Это он подарил ей чайную пару на шестнадцатилетие в придачу к своему сердцу. Ничего красивее босоногая челябинская девчонка до этого не видела. И когда он поехал поступать в военное училище, она положила ему одну чашку, заботливо завернула в домовязаный свитер. Так и положено, чтобы одна — ей, а другая — ему.
Потом были тысячи шпал, гудящие дымные поезда, редкие встречи и долгие разлуки. Она навещала его в Ульяновске, он приезжал на каникулы домой, каждую встречу они все подробнее и подробнее мечтали о свадьбе, составляли списки гостей, выбирали угощенья.
А потом пришла его мать, залитая слезами, неверно стоящая на ногах, как подтаявшее в жару мороженое — влажное и грозящее опрокинуться навзничь, на грязный асфальт, забрызгать ни в чем не повинных прохожих своим горем. Она все повторяла, как заклятье, страшное слово «Афганистан».

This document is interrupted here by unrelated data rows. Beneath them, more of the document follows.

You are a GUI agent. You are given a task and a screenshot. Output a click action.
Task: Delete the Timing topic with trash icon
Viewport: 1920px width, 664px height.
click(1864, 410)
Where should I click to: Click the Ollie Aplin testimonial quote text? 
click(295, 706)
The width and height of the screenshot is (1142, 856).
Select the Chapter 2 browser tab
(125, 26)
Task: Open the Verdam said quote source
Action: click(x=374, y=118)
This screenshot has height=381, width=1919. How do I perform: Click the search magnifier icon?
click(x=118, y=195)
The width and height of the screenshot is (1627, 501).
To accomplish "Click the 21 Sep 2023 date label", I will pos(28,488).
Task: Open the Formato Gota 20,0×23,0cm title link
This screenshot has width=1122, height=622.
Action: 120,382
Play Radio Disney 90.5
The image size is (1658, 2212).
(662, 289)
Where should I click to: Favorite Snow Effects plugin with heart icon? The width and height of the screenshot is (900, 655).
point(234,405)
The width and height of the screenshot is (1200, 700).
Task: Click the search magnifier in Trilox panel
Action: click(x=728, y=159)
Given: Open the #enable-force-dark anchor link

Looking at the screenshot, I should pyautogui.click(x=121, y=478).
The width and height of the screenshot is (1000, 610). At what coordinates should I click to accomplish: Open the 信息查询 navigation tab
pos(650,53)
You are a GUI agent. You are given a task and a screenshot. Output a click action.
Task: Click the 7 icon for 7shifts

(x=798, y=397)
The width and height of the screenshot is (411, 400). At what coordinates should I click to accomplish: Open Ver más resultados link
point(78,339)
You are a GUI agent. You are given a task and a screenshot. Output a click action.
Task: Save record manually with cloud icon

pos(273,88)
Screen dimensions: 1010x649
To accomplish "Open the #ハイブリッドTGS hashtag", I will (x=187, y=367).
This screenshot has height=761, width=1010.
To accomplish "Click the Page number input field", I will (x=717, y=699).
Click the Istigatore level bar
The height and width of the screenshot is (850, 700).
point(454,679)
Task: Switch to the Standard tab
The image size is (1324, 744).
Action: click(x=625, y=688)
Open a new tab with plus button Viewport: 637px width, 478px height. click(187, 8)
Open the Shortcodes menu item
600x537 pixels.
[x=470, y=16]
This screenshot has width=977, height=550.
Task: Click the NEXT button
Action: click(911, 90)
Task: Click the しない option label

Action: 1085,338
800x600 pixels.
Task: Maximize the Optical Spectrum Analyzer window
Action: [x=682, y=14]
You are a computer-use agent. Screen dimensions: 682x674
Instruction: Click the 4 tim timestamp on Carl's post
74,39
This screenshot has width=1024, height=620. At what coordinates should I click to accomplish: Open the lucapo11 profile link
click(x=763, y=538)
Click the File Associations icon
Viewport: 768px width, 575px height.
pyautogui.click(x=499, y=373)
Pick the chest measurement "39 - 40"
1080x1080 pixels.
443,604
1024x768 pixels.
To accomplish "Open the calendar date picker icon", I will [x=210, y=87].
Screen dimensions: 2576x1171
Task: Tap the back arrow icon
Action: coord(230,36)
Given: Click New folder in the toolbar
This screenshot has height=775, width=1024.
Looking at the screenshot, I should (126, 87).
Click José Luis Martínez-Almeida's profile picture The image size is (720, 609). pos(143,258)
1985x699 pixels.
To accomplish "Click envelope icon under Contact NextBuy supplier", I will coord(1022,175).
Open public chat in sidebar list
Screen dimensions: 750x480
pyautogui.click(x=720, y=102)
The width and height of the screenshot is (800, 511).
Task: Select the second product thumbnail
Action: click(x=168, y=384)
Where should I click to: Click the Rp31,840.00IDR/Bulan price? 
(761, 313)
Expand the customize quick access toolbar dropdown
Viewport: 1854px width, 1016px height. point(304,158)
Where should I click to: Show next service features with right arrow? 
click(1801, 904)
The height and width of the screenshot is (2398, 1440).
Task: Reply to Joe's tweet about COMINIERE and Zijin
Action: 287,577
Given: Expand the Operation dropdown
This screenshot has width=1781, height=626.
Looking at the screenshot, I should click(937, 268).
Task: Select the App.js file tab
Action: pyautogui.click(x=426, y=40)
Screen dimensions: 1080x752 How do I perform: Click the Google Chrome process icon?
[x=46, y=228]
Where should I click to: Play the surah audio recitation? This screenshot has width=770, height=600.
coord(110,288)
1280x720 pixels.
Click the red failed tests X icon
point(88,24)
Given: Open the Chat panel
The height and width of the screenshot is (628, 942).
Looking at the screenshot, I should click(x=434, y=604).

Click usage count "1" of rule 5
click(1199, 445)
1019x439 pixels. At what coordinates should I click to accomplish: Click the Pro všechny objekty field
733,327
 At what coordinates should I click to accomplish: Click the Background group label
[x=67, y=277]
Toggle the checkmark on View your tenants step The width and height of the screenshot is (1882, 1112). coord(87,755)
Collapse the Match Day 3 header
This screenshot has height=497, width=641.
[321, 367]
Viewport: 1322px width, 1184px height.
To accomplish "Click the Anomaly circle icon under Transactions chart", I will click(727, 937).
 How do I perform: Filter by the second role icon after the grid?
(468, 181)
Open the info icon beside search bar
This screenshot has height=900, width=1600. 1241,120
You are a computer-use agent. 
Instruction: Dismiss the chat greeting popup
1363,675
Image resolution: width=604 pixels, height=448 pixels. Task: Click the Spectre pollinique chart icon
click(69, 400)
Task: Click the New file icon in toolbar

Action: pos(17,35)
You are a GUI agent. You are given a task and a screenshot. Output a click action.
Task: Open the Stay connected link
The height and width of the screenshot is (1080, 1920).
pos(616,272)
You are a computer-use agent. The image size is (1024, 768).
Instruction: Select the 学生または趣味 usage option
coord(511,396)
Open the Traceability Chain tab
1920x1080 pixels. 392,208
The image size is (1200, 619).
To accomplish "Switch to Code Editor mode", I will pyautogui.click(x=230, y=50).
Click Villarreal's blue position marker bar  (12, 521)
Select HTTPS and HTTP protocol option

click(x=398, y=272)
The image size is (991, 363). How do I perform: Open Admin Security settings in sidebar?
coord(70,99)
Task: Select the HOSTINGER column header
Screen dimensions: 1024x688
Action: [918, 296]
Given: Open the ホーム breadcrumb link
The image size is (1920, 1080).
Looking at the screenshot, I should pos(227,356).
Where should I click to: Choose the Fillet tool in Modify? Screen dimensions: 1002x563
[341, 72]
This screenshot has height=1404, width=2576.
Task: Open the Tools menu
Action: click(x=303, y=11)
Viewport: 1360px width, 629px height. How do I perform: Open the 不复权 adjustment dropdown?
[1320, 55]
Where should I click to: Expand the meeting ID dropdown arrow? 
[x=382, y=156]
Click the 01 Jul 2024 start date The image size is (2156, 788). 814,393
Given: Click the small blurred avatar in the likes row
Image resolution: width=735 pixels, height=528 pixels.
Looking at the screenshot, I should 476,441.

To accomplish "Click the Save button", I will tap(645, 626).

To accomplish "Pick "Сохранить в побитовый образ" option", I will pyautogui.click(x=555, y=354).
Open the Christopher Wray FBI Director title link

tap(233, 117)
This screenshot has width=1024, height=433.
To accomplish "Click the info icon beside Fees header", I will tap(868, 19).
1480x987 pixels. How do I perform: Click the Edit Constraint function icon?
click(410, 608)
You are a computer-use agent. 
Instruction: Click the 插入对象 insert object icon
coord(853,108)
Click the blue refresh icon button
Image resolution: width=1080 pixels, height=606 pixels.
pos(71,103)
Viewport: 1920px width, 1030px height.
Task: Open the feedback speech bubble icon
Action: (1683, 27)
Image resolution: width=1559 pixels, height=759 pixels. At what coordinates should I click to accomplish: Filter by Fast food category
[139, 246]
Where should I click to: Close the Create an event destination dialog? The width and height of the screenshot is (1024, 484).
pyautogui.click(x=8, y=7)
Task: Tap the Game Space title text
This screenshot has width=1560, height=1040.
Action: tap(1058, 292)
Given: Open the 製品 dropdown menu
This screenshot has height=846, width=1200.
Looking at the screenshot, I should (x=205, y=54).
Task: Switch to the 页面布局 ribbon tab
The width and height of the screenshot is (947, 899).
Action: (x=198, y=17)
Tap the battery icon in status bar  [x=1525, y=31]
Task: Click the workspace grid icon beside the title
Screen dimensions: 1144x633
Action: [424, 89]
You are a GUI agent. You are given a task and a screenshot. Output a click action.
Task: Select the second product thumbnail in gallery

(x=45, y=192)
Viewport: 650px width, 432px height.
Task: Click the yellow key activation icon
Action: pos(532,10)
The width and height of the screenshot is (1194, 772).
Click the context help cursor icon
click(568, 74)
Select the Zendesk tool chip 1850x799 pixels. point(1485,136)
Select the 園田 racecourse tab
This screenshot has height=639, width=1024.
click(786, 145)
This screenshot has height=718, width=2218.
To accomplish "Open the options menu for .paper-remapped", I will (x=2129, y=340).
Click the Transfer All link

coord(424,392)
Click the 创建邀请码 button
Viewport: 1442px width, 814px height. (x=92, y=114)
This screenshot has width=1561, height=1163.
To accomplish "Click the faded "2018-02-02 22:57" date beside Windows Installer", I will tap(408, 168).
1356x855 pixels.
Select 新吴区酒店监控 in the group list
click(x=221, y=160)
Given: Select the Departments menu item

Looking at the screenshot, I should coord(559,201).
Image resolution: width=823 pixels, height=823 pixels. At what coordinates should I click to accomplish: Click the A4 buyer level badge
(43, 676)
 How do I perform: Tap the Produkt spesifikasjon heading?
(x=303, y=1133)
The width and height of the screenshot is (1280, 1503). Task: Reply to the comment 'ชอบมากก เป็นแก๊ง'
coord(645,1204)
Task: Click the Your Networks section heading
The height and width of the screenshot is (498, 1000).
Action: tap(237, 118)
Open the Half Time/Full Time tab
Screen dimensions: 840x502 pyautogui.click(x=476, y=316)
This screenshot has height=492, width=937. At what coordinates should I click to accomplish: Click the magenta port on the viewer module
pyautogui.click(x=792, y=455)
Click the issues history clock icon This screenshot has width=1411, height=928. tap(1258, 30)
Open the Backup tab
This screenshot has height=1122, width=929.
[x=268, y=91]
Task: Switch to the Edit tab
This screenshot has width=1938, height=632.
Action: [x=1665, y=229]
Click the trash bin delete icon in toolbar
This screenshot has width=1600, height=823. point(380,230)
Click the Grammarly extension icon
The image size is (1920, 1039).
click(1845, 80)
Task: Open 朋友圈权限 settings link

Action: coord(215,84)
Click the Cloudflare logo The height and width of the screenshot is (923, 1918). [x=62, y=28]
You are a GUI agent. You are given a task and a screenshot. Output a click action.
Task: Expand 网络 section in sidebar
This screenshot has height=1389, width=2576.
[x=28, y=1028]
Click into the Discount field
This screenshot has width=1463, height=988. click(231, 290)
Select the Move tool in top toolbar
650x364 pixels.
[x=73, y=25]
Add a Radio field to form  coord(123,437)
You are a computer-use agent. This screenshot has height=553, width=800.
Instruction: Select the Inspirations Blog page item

Больше Василина его не видела. Школьная любовь пропала, осталась только императорская чашка и Линина мама, родившаяся через восемь месяцев после каникул молодого курсанта.
Сначала Вася искала его, писала, плакала, потом боль затерлась, спряталась в хлопотах, осталась только нарядная кобальтовая чашка с райской птицей, обещающей счастье, но, наверное, не в этой жизни.
Переехала в Питер вслед за дочей, притащила с собой сервант и чашку.
Да, жалко фарфоровой памяти — сокровища всей жизни, но сейчас бабушку больше тревожило отсутствие внучки-егозы. Когда в двери заворочался ключ, в груди у бабы Васи потеплело. Наконец-то! Родной голосок пролепетал из прихожей:
— А я не одна, ба.
Василина Андреевна подняла глаза и обомлела: в дверях стоял Марк — ее первая и единственная любовь. Постаревший, но все еще импозантный. Она последний раз видела его на вокзале, в очередной раз провожая на учебу. И вот теперь, спустя целую жизнь, он стоял в дверях рядом с поникшей Линой и держал в руках фарфоровую чашку с жар-птицей и золотым ободком.
— Где ты был? — Она спросила так, будто он вышел за хлебом, а вернулся спустя неделю.
— Так вышло: ранение, плен, очнулся в американском госпитале, перевезли в США, долго лечили. Потом нельзя было возвращаться. Просто жил на пособие, преподавал русский язык. Так прошло тридцать лет, и тогда я решил вернуться. Тебя искал в Челябинске, знакомых расспрашивал. Потом перестал, думал, ты давно замужем и счастлива. В Питер переехал пять лет назад, квартиру в наследство получил. Теперь… — Он беспомощно развел руками. — А как ты… почему… где… как?
Баба Вася маленькими шажочками приблизилась к Марку Санычу, показала глазами на Лину, снова перевела взгляд на него и протянула руку, как будто хотела потрогать, убедиться, что настоящий.
— Так ведь Новый год. А значит — любые чудеса случаются.
— Он улыбнулся и неуверенно раскрыл объятия. Лина внутренним чутьем поняла, что сейчас можно, и тоненько пропищала:
— Баб Вася, прости, я чашку твою разбила, но деда тебе свою отдаст.
Она сама испугалась, что назвала Марка Саныча домашним прозвищем «деда», оно само вылетело, невзначай, но никто, кажется, так и не обратил на это внимания.